Question regarding subclasses that span over classes

Hello community, this is my first question regarding LEfSe.

I am currently analyzing amplicon sequencing data using LEfSe, and I want to compare relative abundances of taxa between disease state and non-disease state, which I defined as class (in this thread I call it disease1 and non-disease1). Under each class there are subdivisions of classes, which we called disease2 (and non-disease2).

So the input data looks like:

Class: disease1 disease1 disease1 non-disease1 non-disease1 non-disease1
Subclass: disease2 disease2 non-disease2 disease2 disease2 non-disease2

I read the thread below, and found that in such a case we should not use disease2 as subclass, as it is not subdivision of single class (disease2 category span both disease1 and non-disease1).

https://groups.google.com/forum/#!searchin/lefse-users/subclass|sort:date/lefse-users/wSnLGkaAa9I/He4SpNetBQAJ

My question is that when “disease2 under disease1” is thought to be different condition from “disease2 under non-disease1”, is this still recommended not to use disease2 as subclass?

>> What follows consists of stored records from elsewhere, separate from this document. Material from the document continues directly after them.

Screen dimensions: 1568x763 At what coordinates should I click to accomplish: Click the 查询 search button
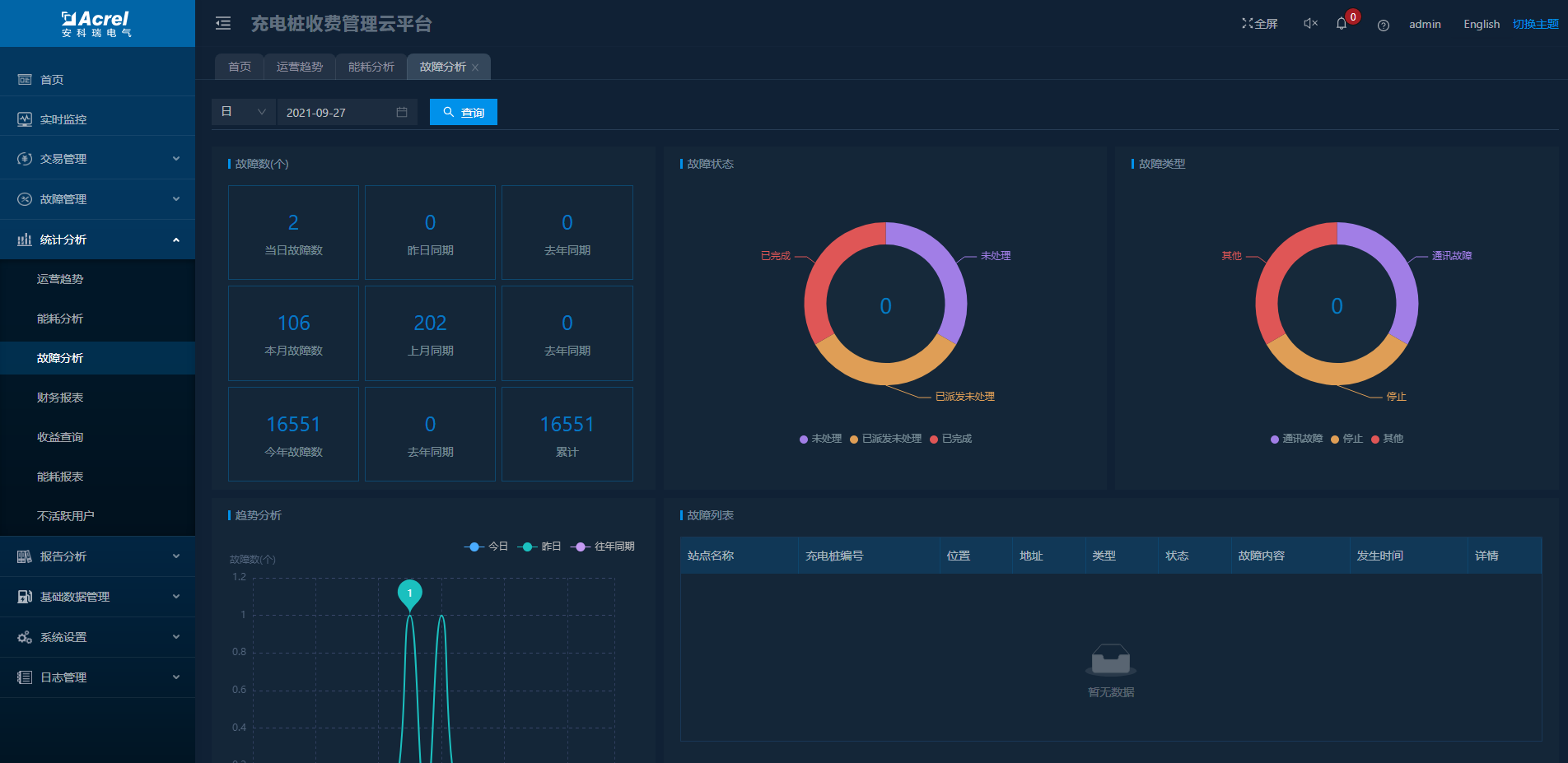(x=464, y=112)
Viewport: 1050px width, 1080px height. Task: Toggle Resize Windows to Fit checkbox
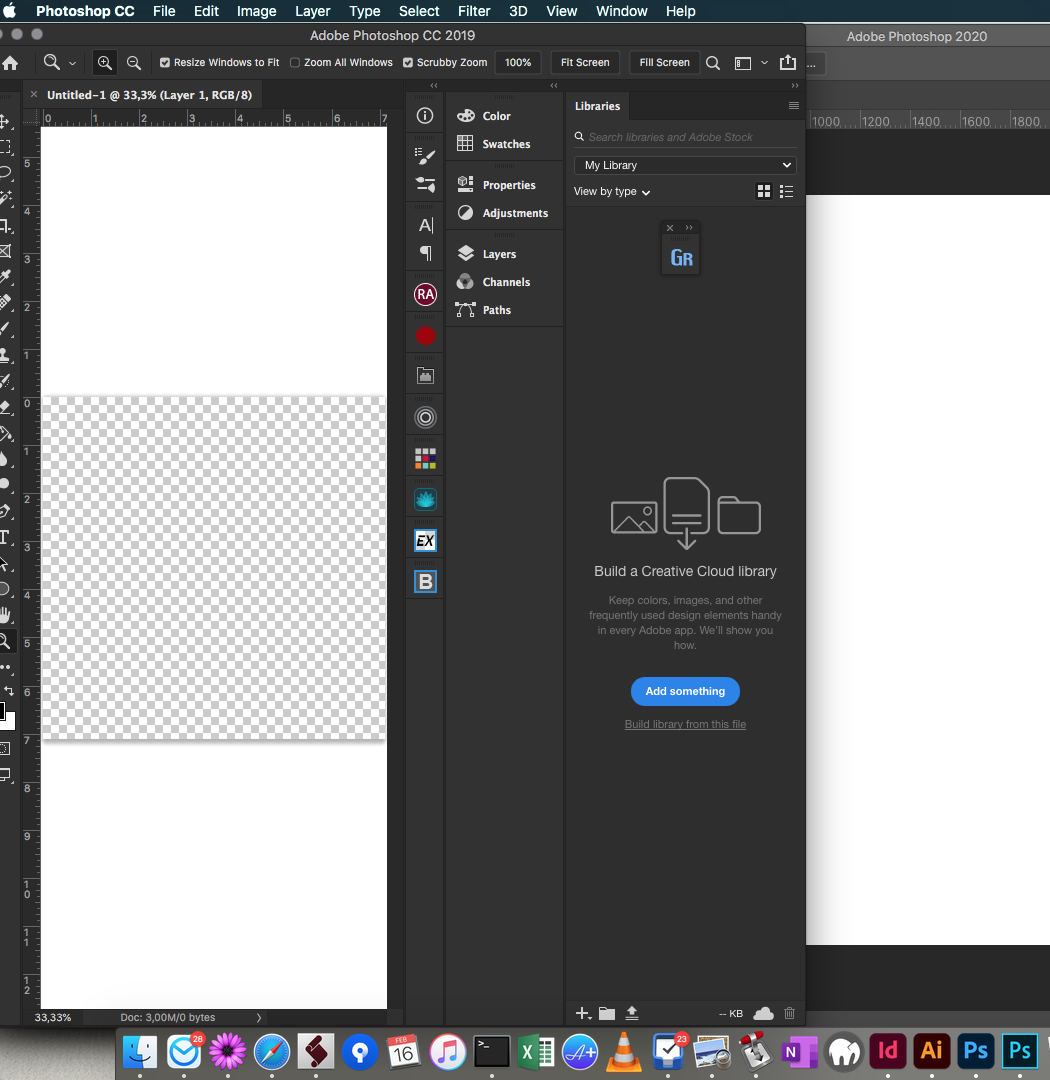click(166, 63)
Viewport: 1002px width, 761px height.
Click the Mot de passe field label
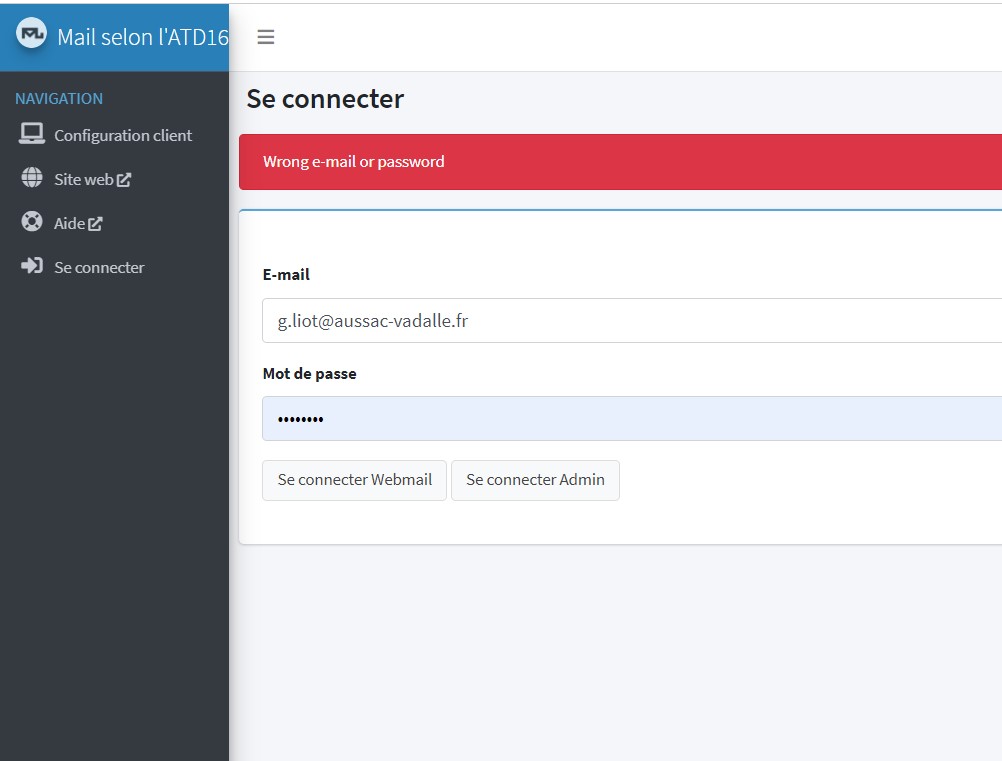(x=309, y=373)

I am a bit confused about this particular circumstance, and any help would be appreciated like paper that using subclasses which is not a subdivision of single class. Thanks in advance.

Sincerely,

I’m not sure I completely agree with the discussion in the google groups post you linked. I believe it can be appropriate to use subclass in your situation depending on how many samples you have in each subclass. In the original paper they state several things that I think can be applied to your example.

If you used the input data you indicated, there would be two comparisons you could make.

  1. Are there features that are more abundant in disease1-disease2 samples compared to non-disease1-disease2 samples AND ALSO more abundant in disease1-nondisease2 samples compared to non-disease1-nondisease2 samples?

This essentially controls for subclass by doing pairwise comparisons only between the same subclasses and reporting features that were significant under both comparisons…

  1. Are there features that are more abundant in disease1-disease2 samples compared to both non-disease1-disease2 AND non-disease1-nondisease2 samples AND ALSO more abundant in disease1-nondisease2 samples than in both non-disease1-disease2 AND non-disease1-nondisease2 samples?

I can’t think of a situation where this comparison would be specifically informative, but it would provide more strength to the differences between the two classes.

I say this with the disclaimer that I am not an expert on this tool and my attempt at an explanation comes solely from my experience and interpretation of how the tool can be used, but I would love to hear back from other community members.

Thank you very much for your answer, jmgreenb!
I agree with your thought on the comparison number one.